Task directions — Among these records, tally each line with the word "computer"; the answer is that number alone.

Stored items:
☆ ☆ ☆ ☆ ☆ ☆ ☆

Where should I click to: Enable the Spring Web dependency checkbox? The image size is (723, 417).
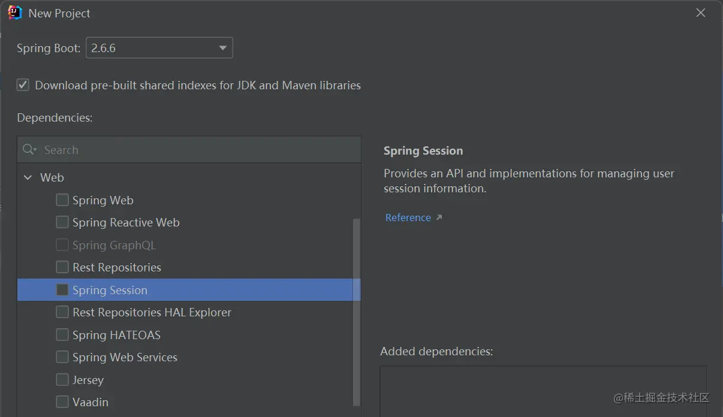coord(62,200)
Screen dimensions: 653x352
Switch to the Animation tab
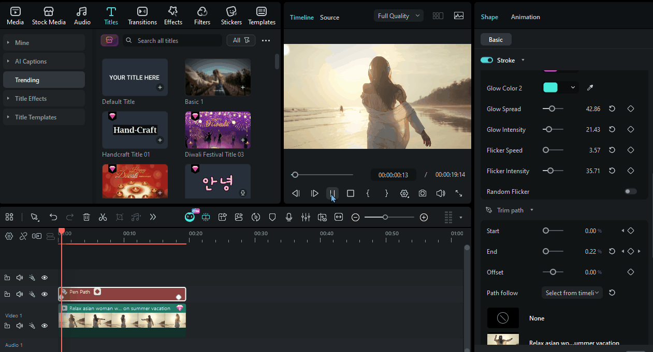click(525, 17)
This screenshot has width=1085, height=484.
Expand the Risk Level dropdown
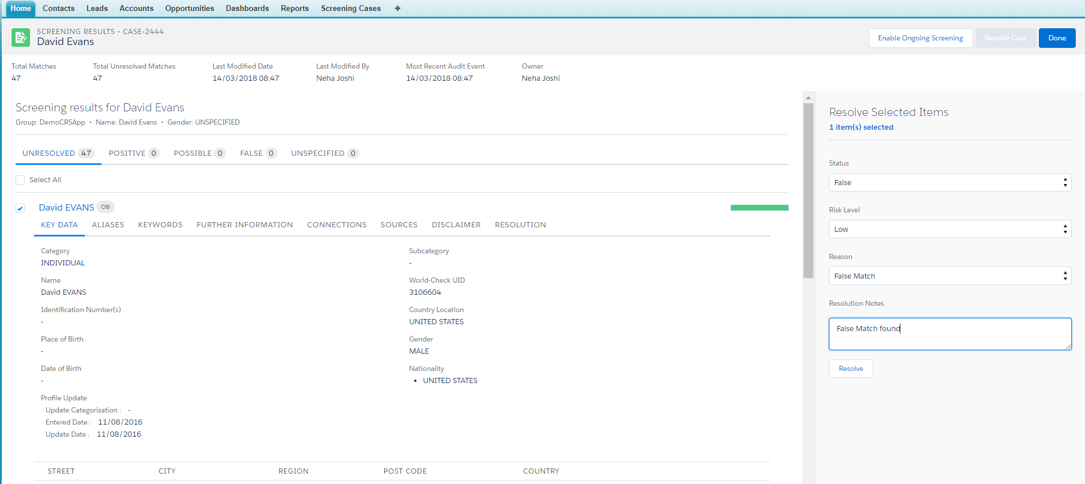tap(949, 229)
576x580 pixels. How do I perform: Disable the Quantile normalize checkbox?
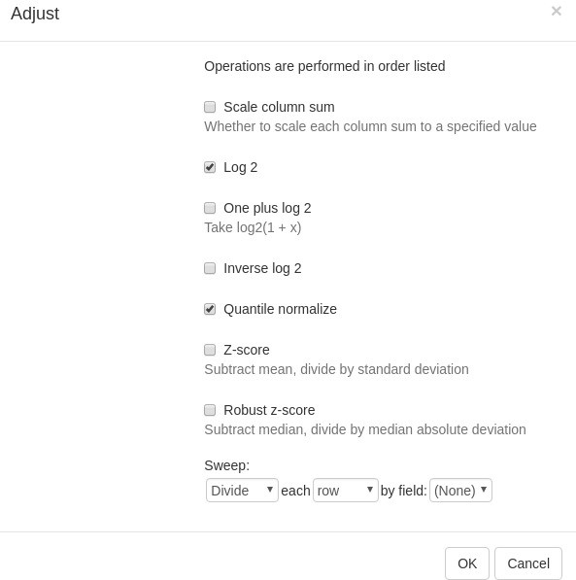point(210,309)
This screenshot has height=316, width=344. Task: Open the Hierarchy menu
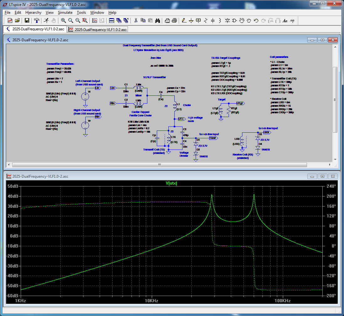tap(33, 13)
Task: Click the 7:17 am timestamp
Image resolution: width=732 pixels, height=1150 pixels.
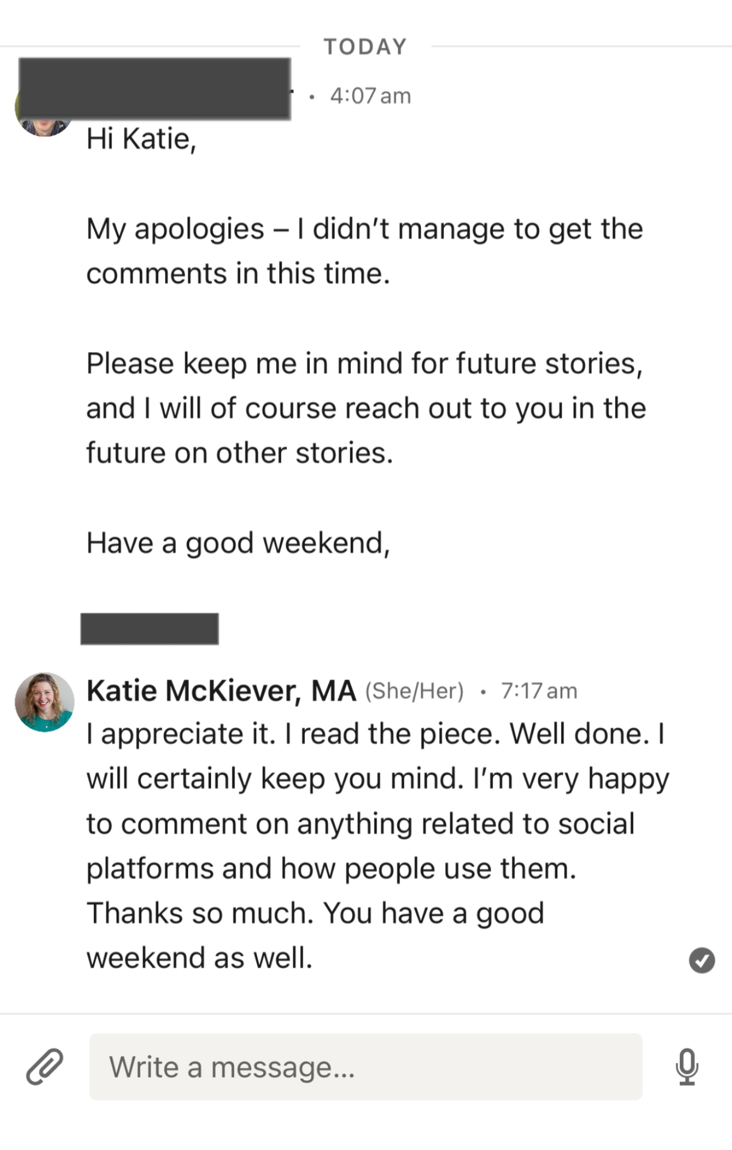Action: point(539,690)
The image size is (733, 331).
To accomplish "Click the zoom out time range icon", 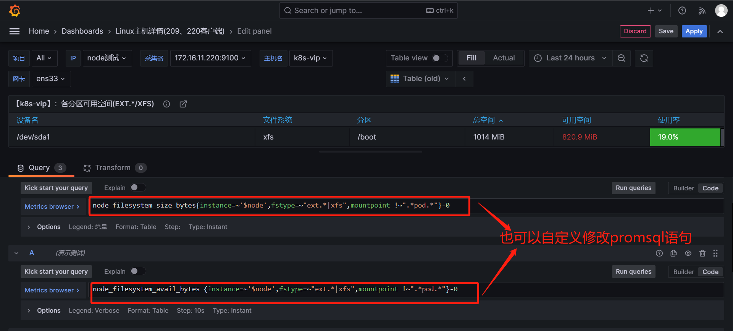I will (x=622, y=58).
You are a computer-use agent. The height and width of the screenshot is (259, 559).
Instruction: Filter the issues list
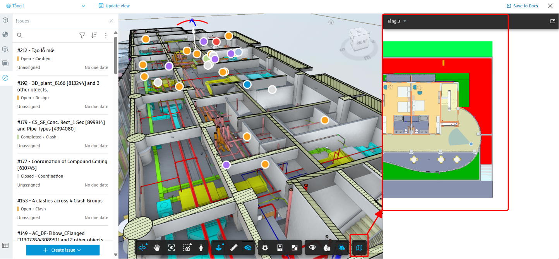pos(82,35)
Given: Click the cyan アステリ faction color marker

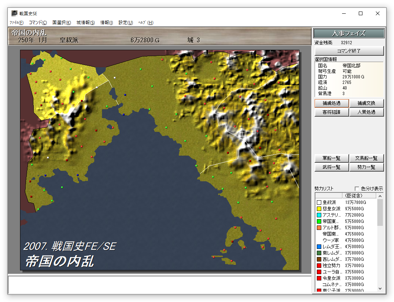Looking at the screenshot, I should click(x=319, y=215).
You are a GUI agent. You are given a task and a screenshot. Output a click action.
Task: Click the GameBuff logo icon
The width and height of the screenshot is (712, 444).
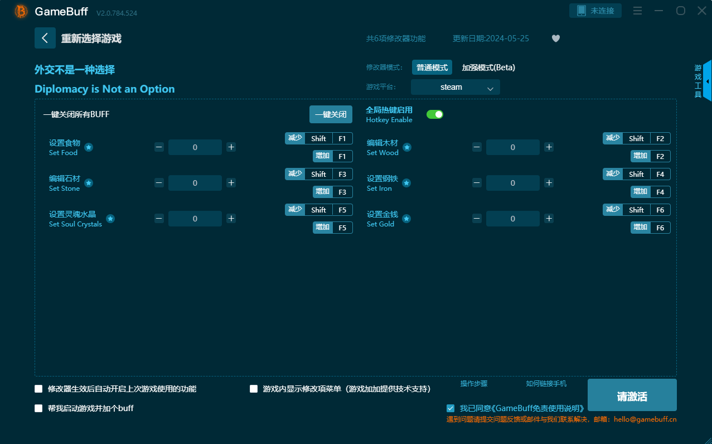[21, 11]
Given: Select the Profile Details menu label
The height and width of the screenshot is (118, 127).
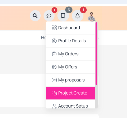Looking at the screenshot, I should click(72, 41).
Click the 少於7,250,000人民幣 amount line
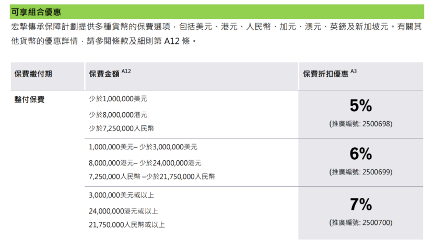Viewport: 434px width, 249px height. coord(121,128)
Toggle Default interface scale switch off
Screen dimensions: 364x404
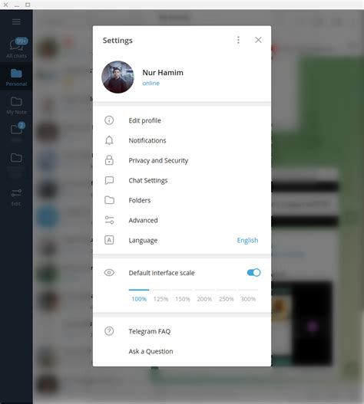tap(253, 273)
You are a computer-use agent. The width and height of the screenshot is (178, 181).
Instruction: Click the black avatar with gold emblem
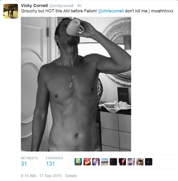tap(148, 162)
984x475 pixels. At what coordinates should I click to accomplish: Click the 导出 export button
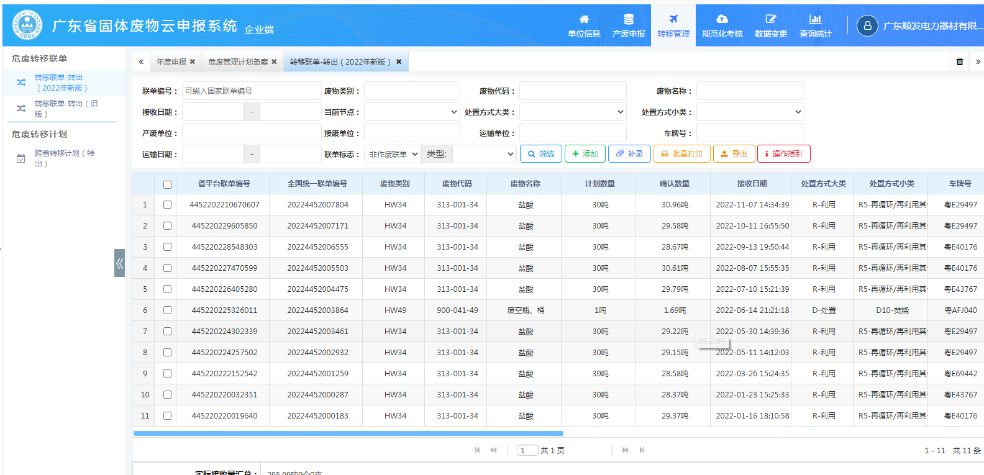pos(734,154)
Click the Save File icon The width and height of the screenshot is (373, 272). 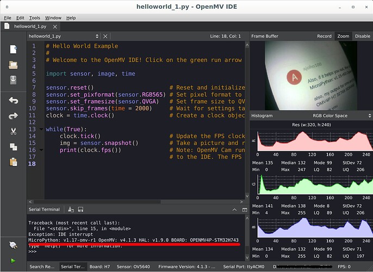(x=13, y=81)
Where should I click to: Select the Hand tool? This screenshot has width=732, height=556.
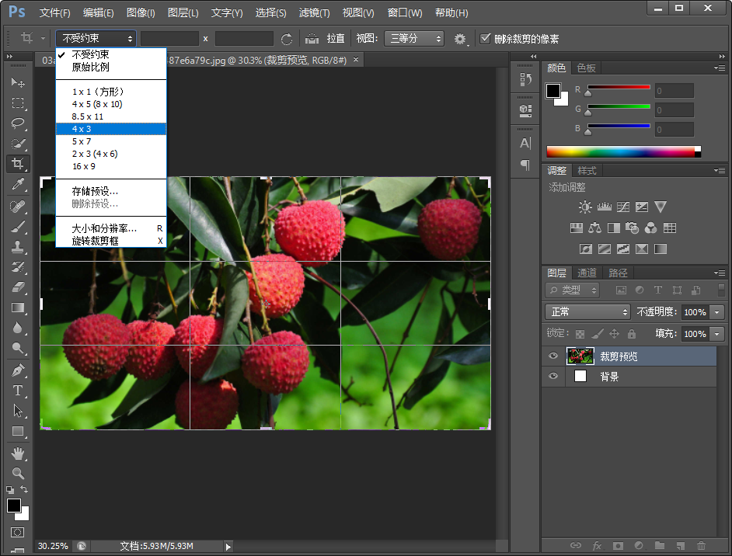[x=17, y=453]
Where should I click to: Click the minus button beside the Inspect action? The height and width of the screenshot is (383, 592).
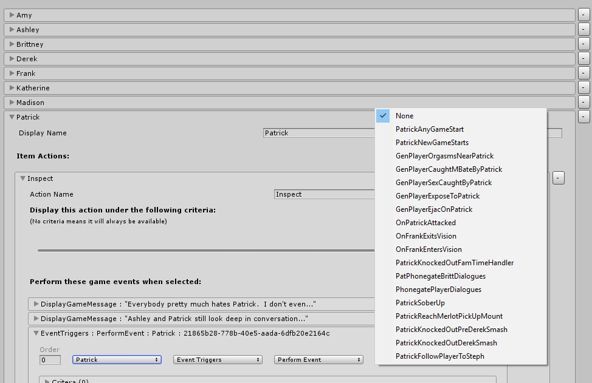(558, 178)
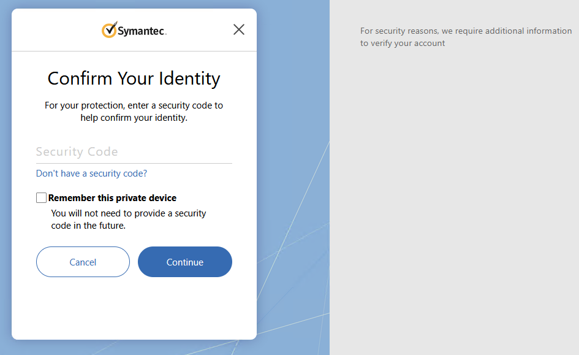
Task: Click the Symantec yellow checkmark logo icon
Action: (x=109, y=30)
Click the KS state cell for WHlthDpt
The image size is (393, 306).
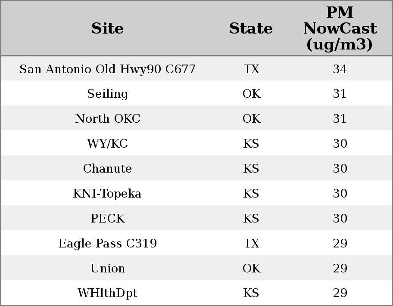click(251, 293)
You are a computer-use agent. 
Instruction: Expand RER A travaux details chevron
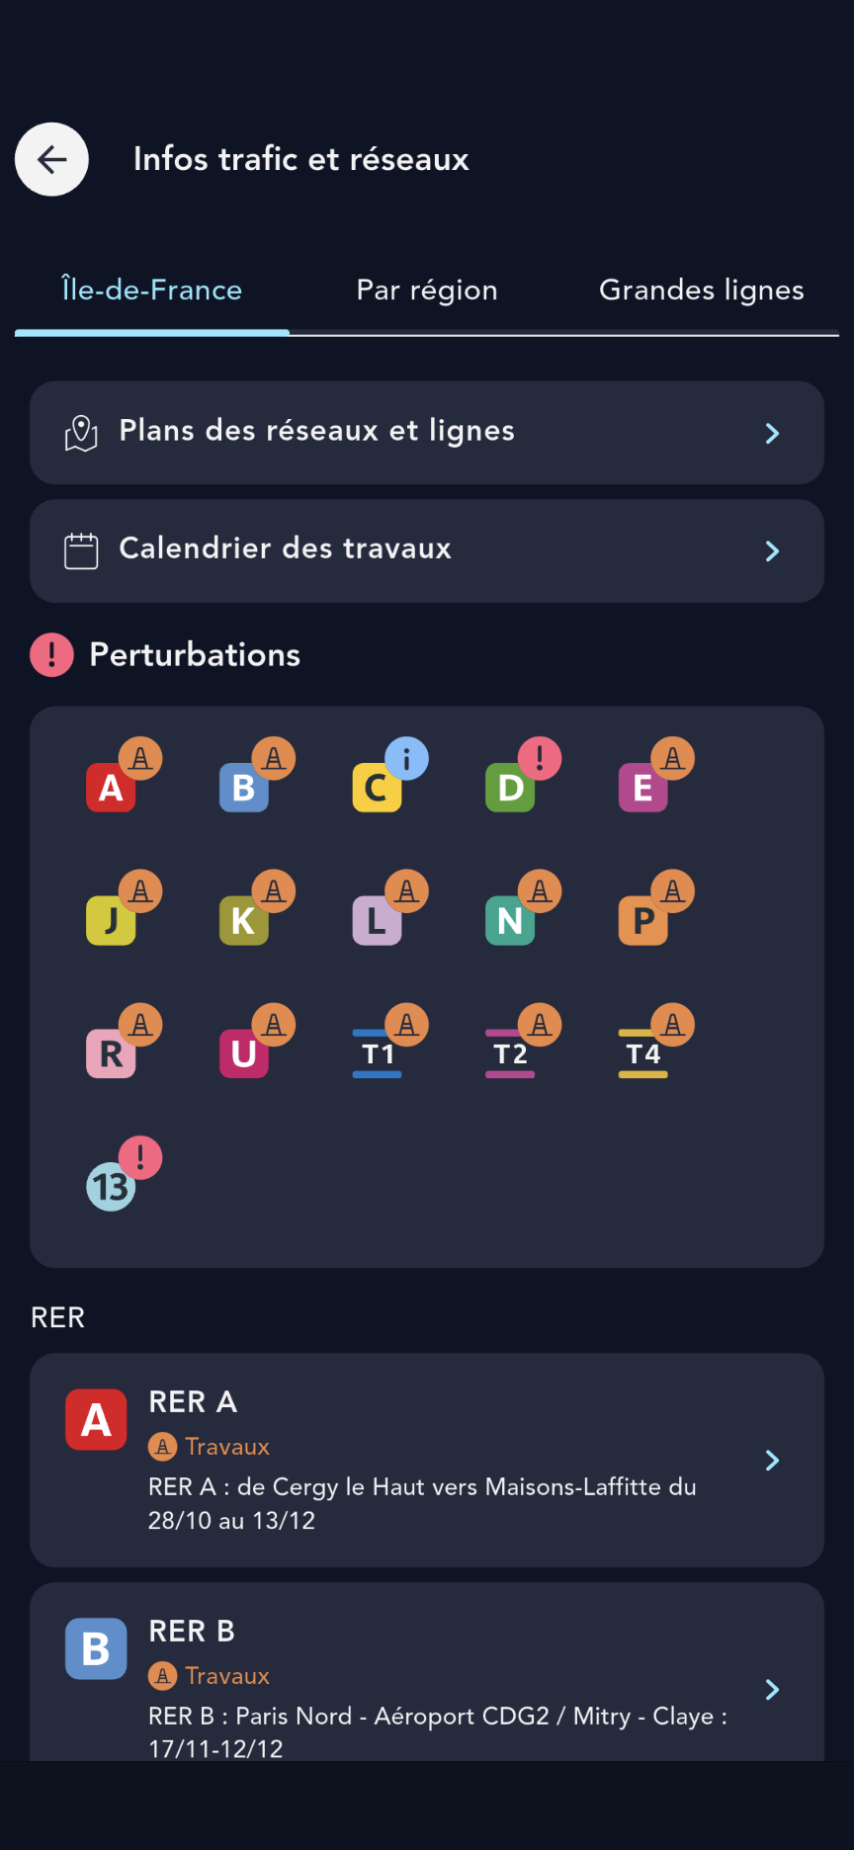tap(773, 1460)
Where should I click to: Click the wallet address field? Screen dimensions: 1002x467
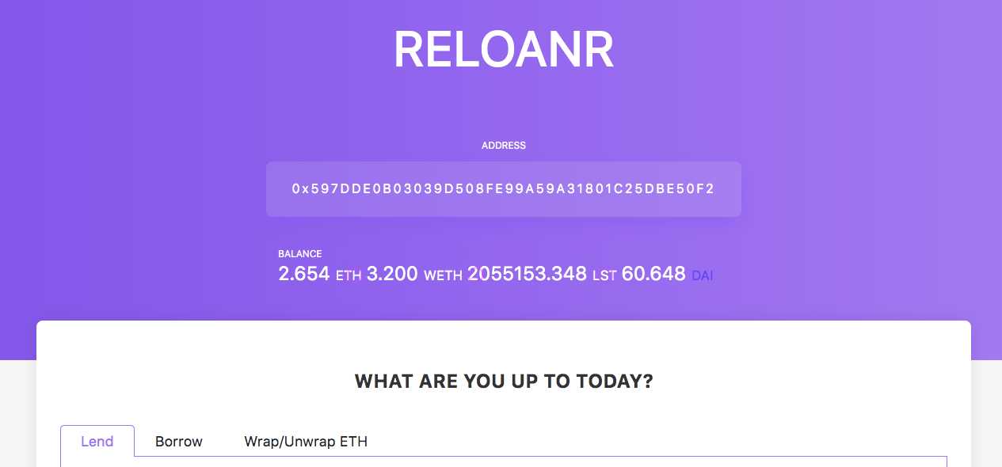(x=504, y=189)
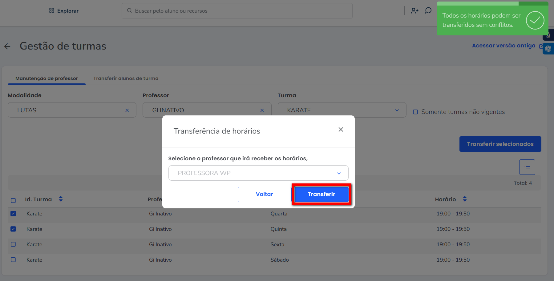Click the back arrow beside Gestão de turmas

click(x=7, y=46)
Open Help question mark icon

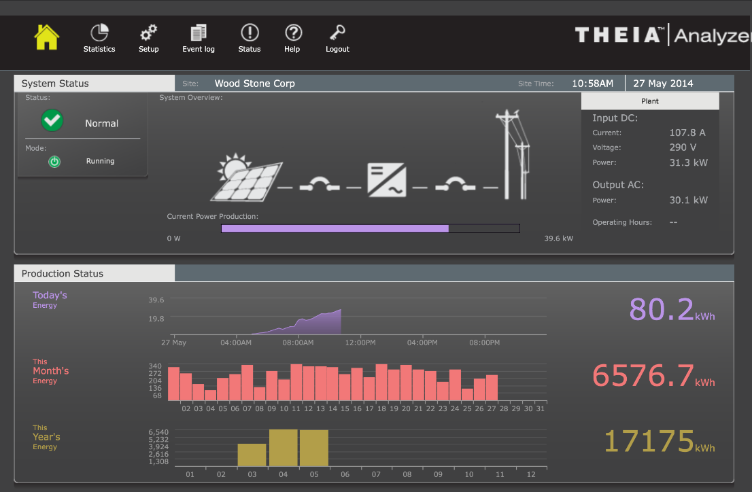[292, 33]
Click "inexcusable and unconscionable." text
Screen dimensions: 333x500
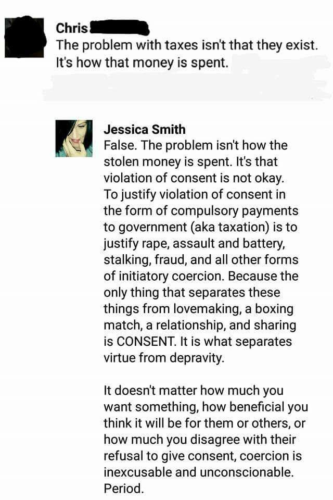199,472
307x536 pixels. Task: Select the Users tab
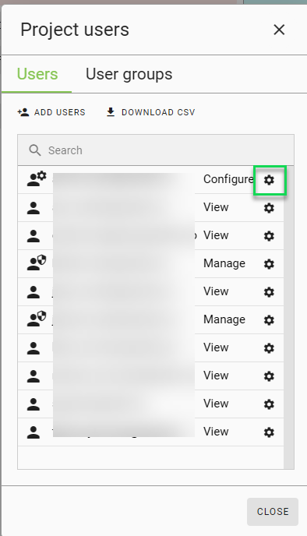pos(37,74)
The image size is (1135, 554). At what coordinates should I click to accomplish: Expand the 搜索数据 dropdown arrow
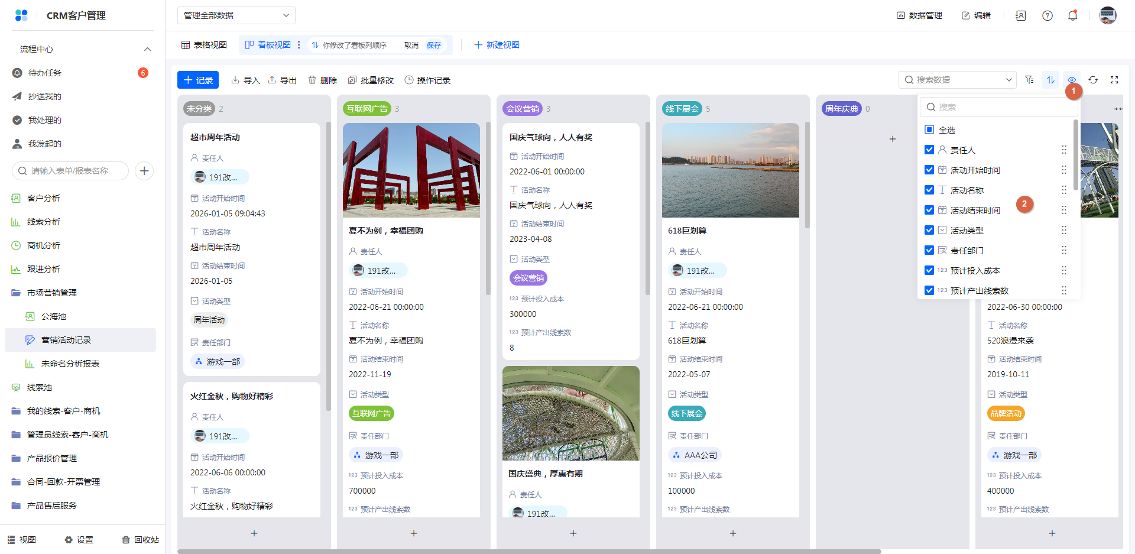(x=1008, y=80)
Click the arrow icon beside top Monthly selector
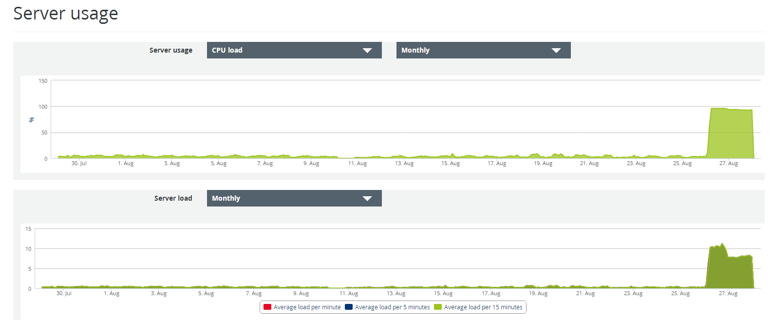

☆ ☆ ☆ ☆ ☆ ☆ ☆

Output for this task — 3